*Exercise brief*:
Reproduce exactly the lines below, starting at the line that contains "Where should I click to: Go" and ending with the last line of the records, both included; leave out any pictures.

▬▬▬▬▬▬

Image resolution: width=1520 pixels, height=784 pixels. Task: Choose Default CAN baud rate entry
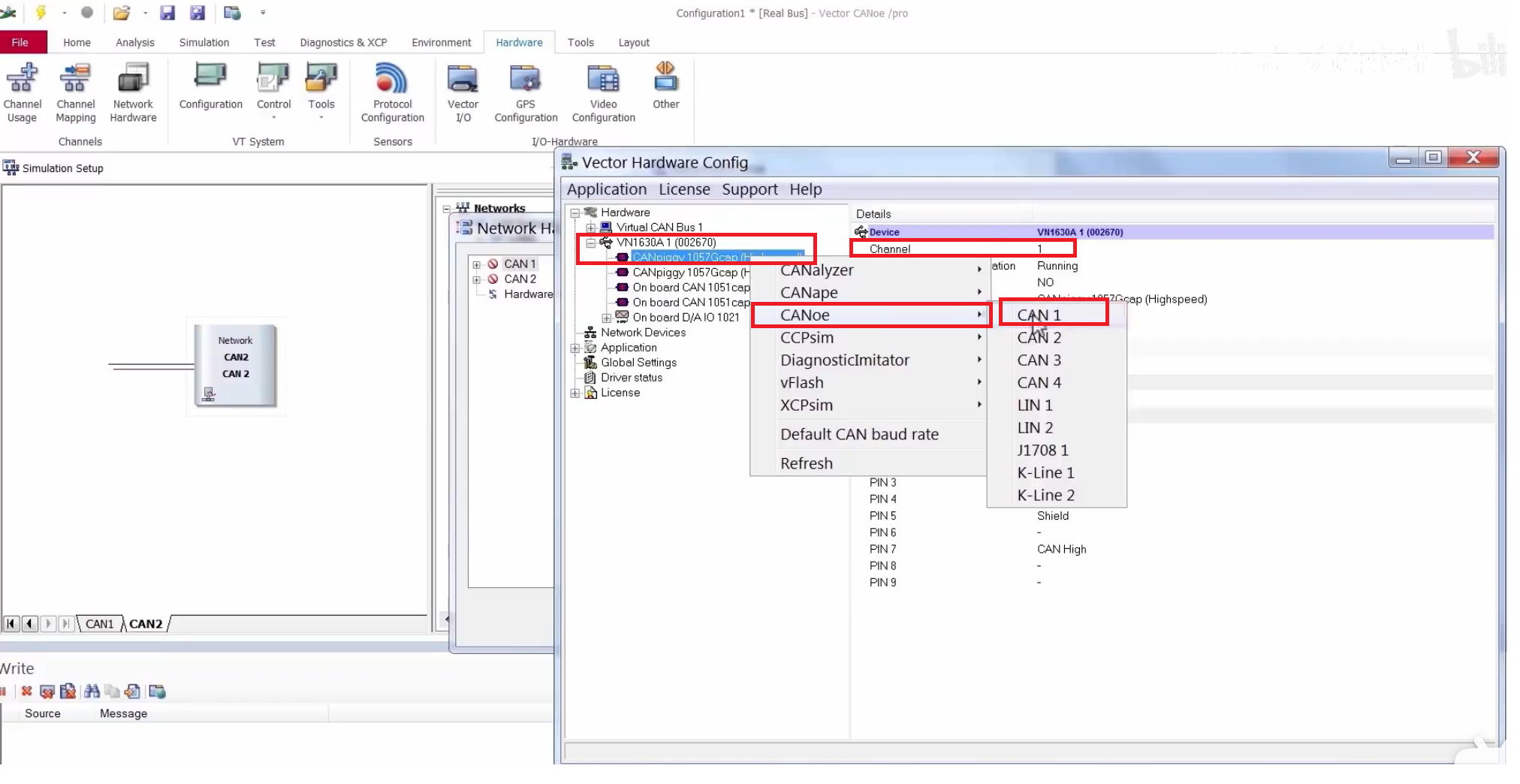pos(859,434)
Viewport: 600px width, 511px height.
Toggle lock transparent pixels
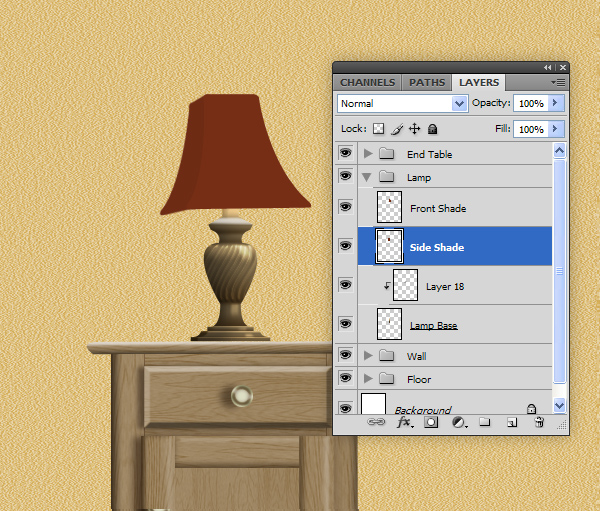(x=379, y=129)
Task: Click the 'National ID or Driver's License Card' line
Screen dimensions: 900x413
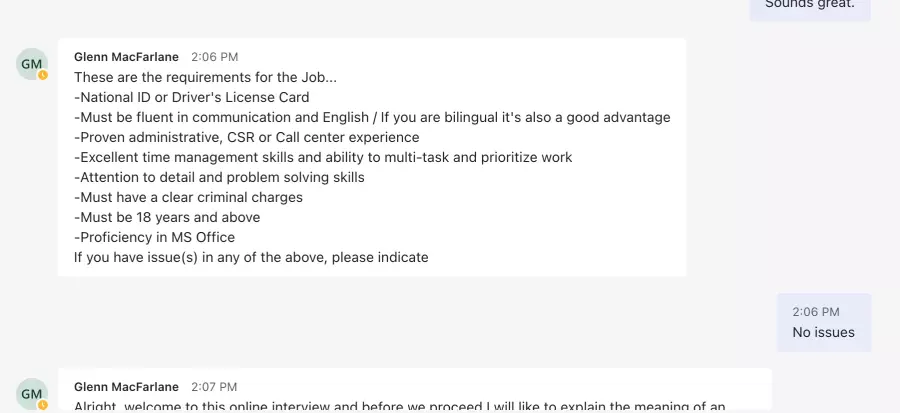Action: click(192, 98)
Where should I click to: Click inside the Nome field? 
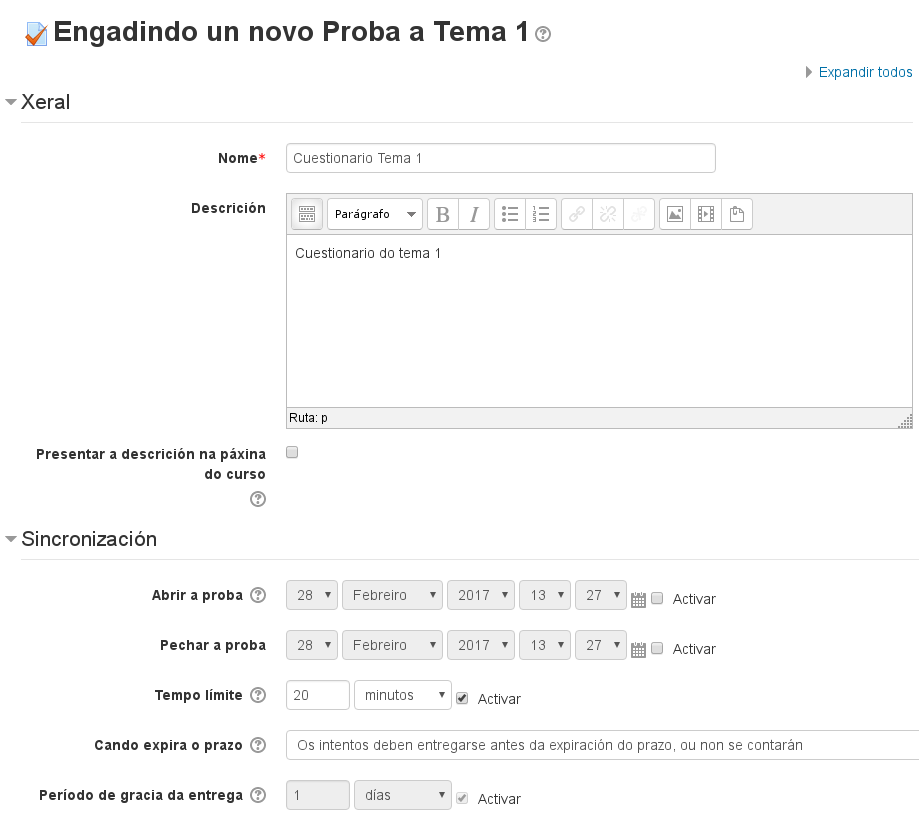(500, 157)
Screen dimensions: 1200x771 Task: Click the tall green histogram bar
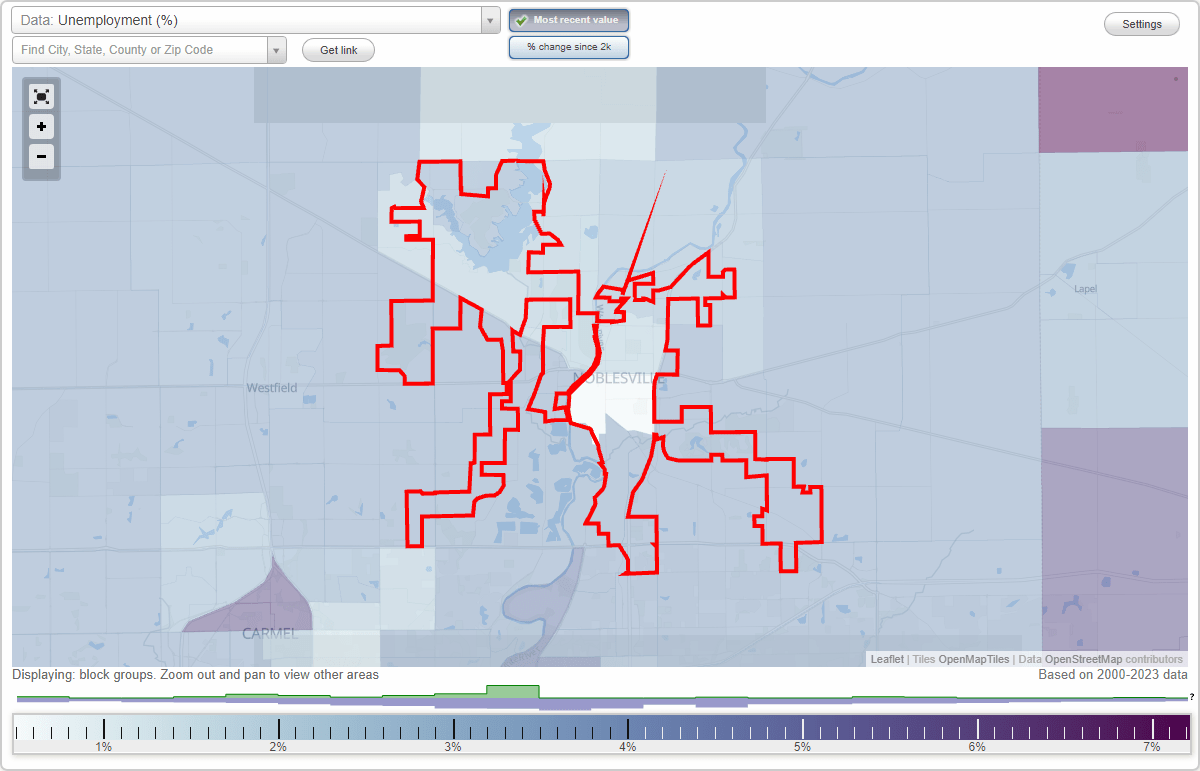point(511,692)
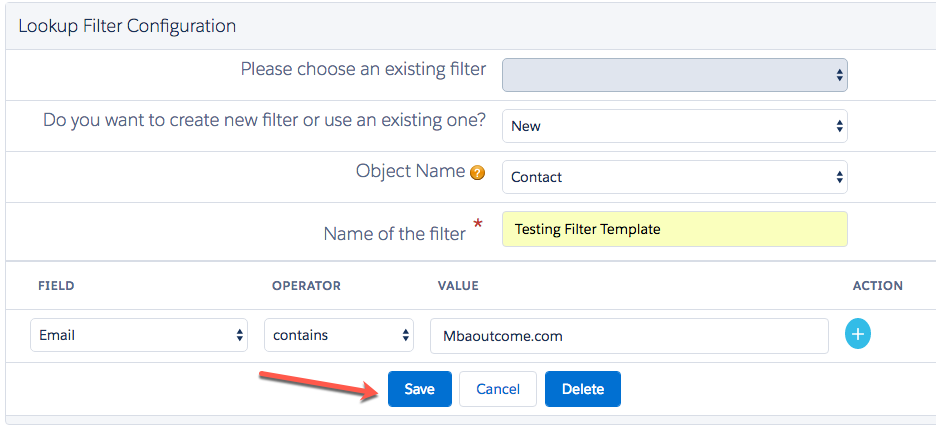Select the VALUE column header
The image size is (936, 426).
coord(458,286)
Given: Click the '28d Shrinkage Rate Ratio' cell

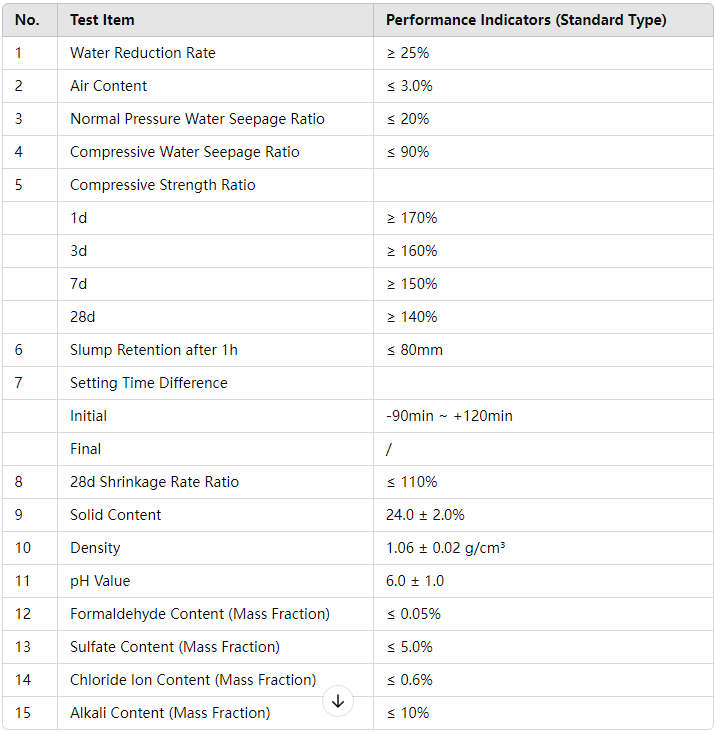Looking at the screenshot, I should [215, 482].
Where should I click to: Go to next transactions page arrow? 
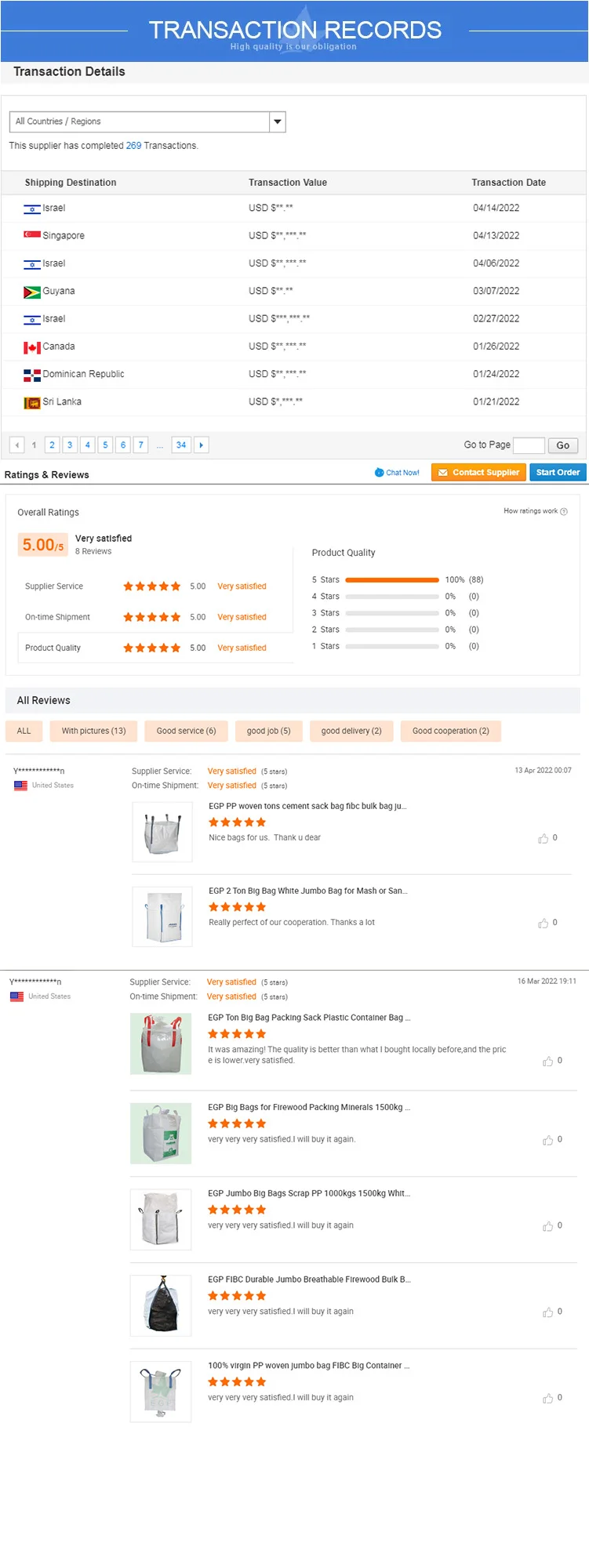tap(201, 445)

▬▬▬▬▬▬

*Solution to the problem*:
Where should I click to: Go to next transactions page arrow? 
tap(201, 445)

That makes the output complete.